Stated goal.
Edit the lines below so that every "screenshot" becomes "capture", changing nothing else, and give them back without the pictures.
——————————
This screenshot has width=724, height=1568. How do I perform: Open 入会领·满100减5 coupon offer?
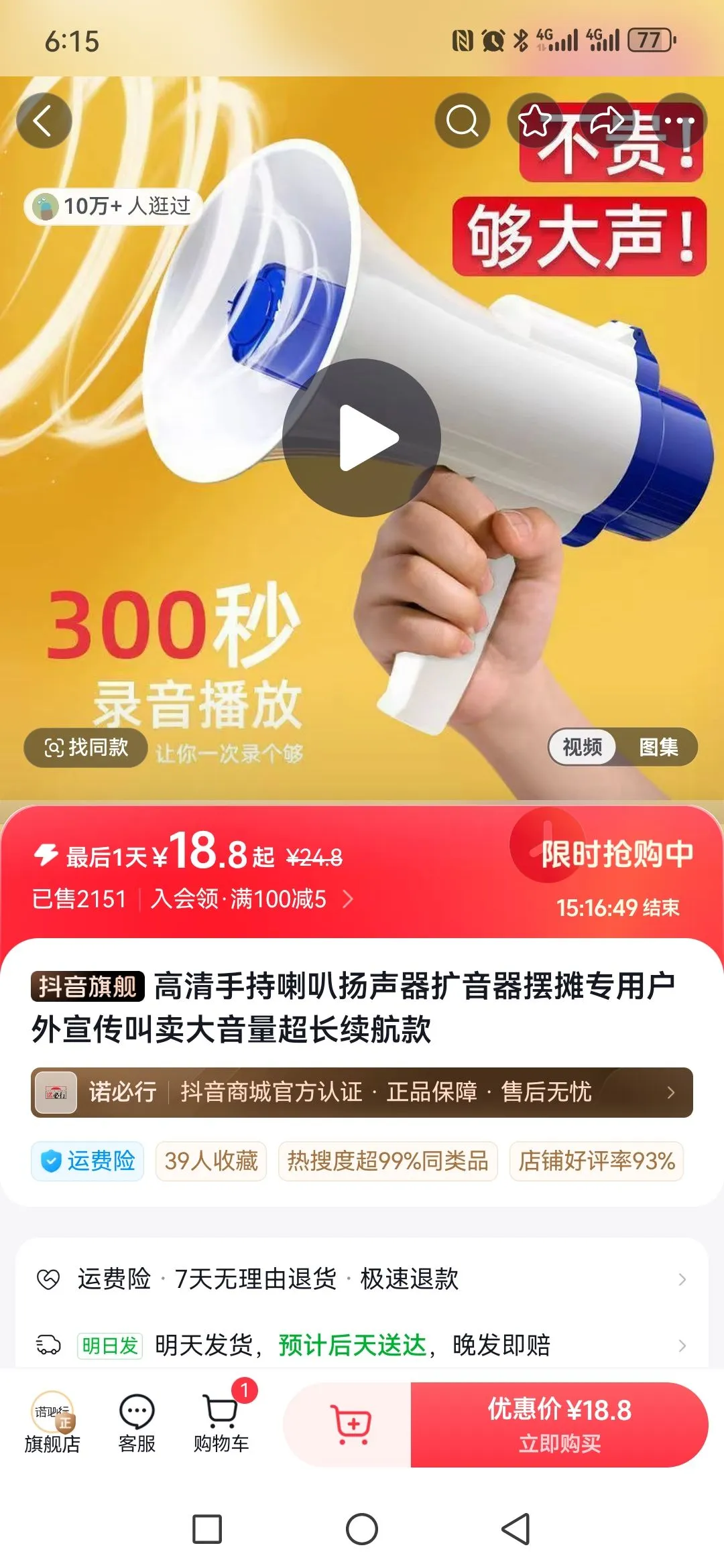click(x=251, y=899)

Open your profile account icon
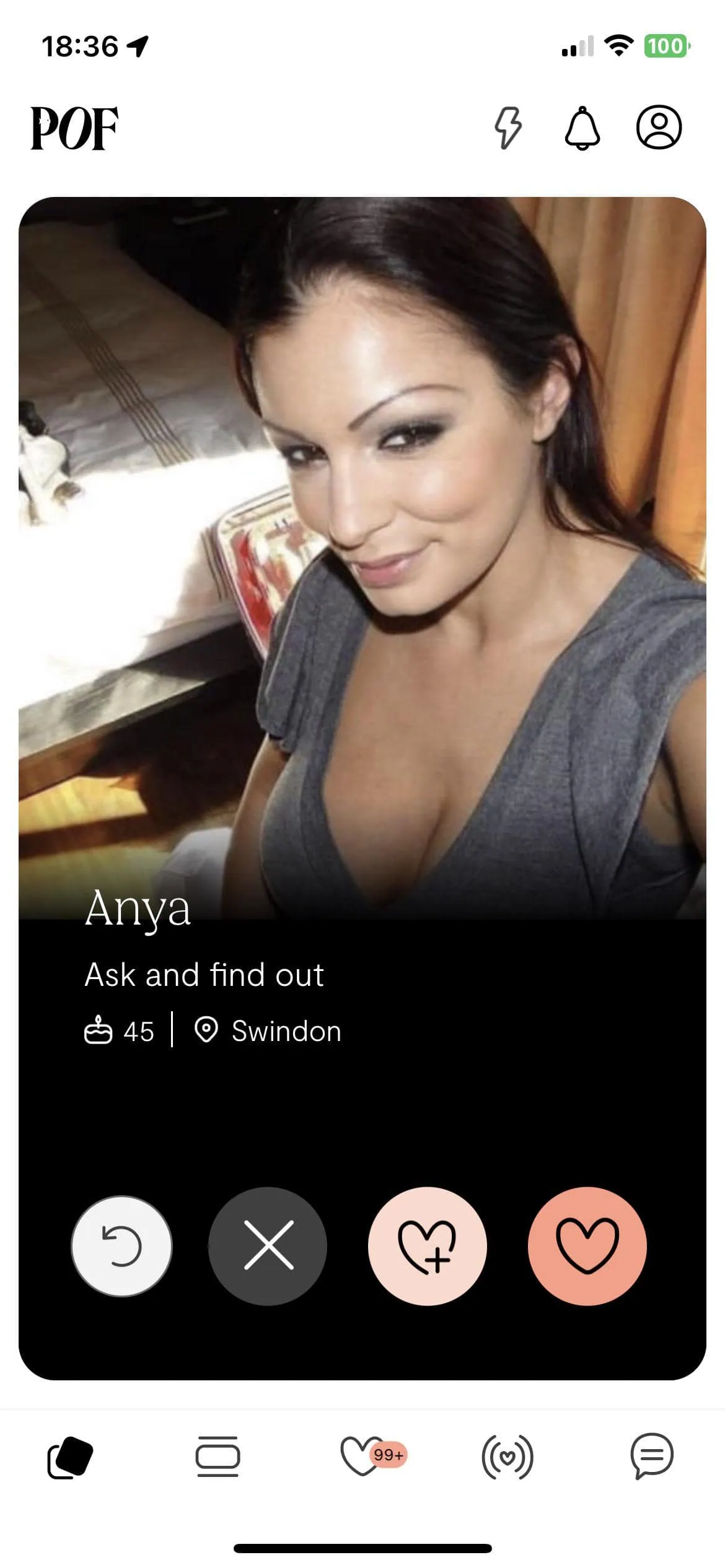click(661, 128)
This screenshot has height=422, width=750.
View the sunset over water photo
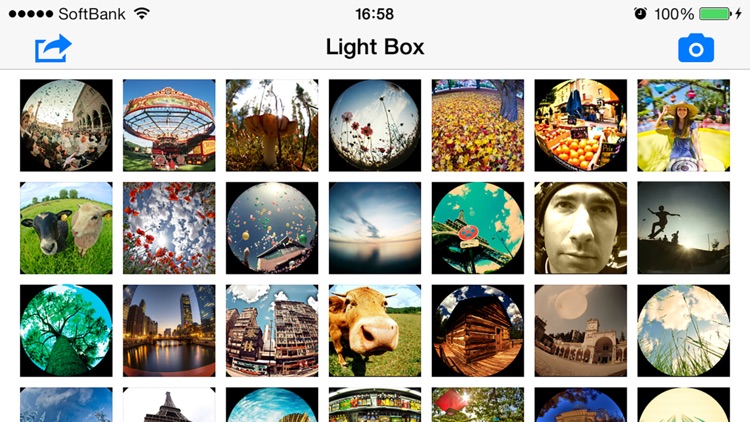(375, 228)

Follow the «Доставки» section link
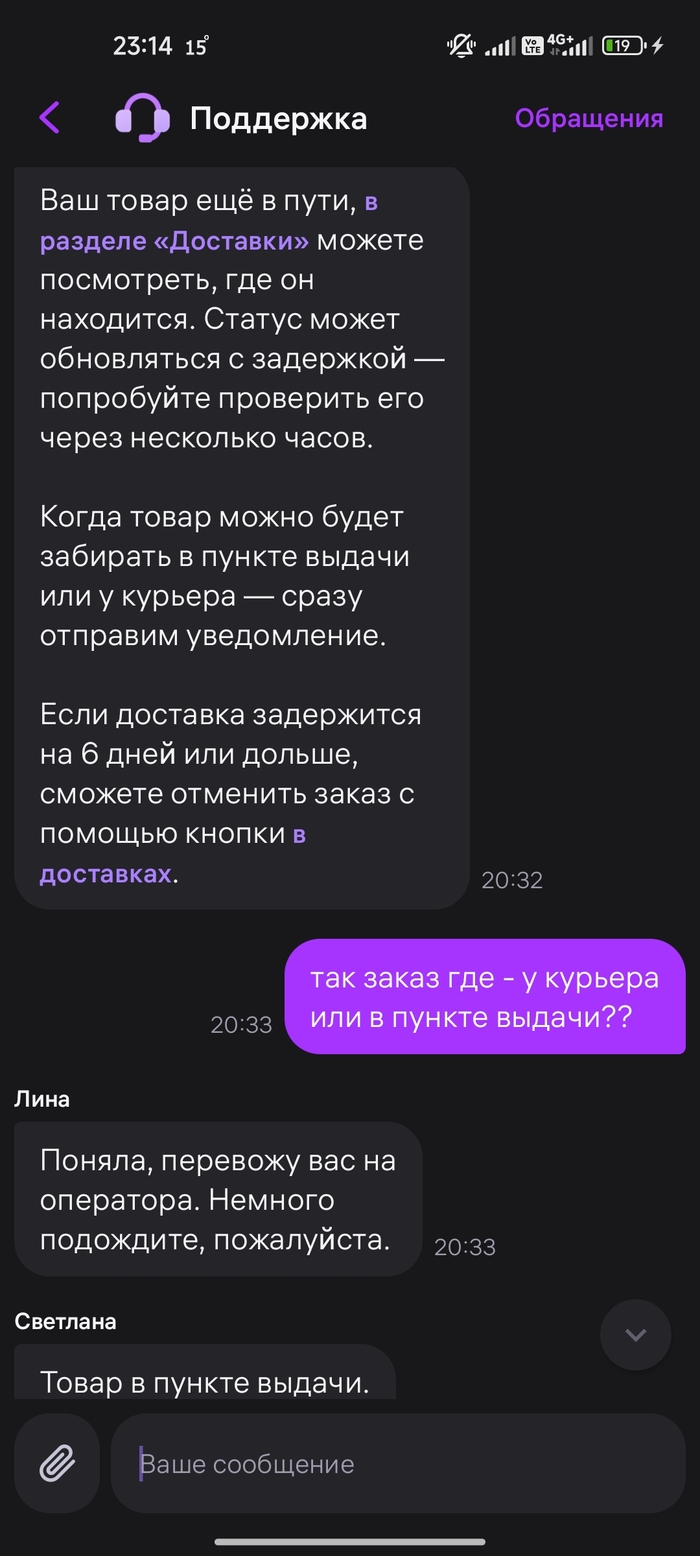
——————————
Solution to the problem.
This capture has width=724, height=1568. How do I perform: Open 入会领·满100减5 coupon offer?
click(x=251, y=899)

Open your profile account icon
click(661, 128)
This capture has height=422, width=750.
View the sunset over water photo
(375, 228)

Follow the «Доставки» section link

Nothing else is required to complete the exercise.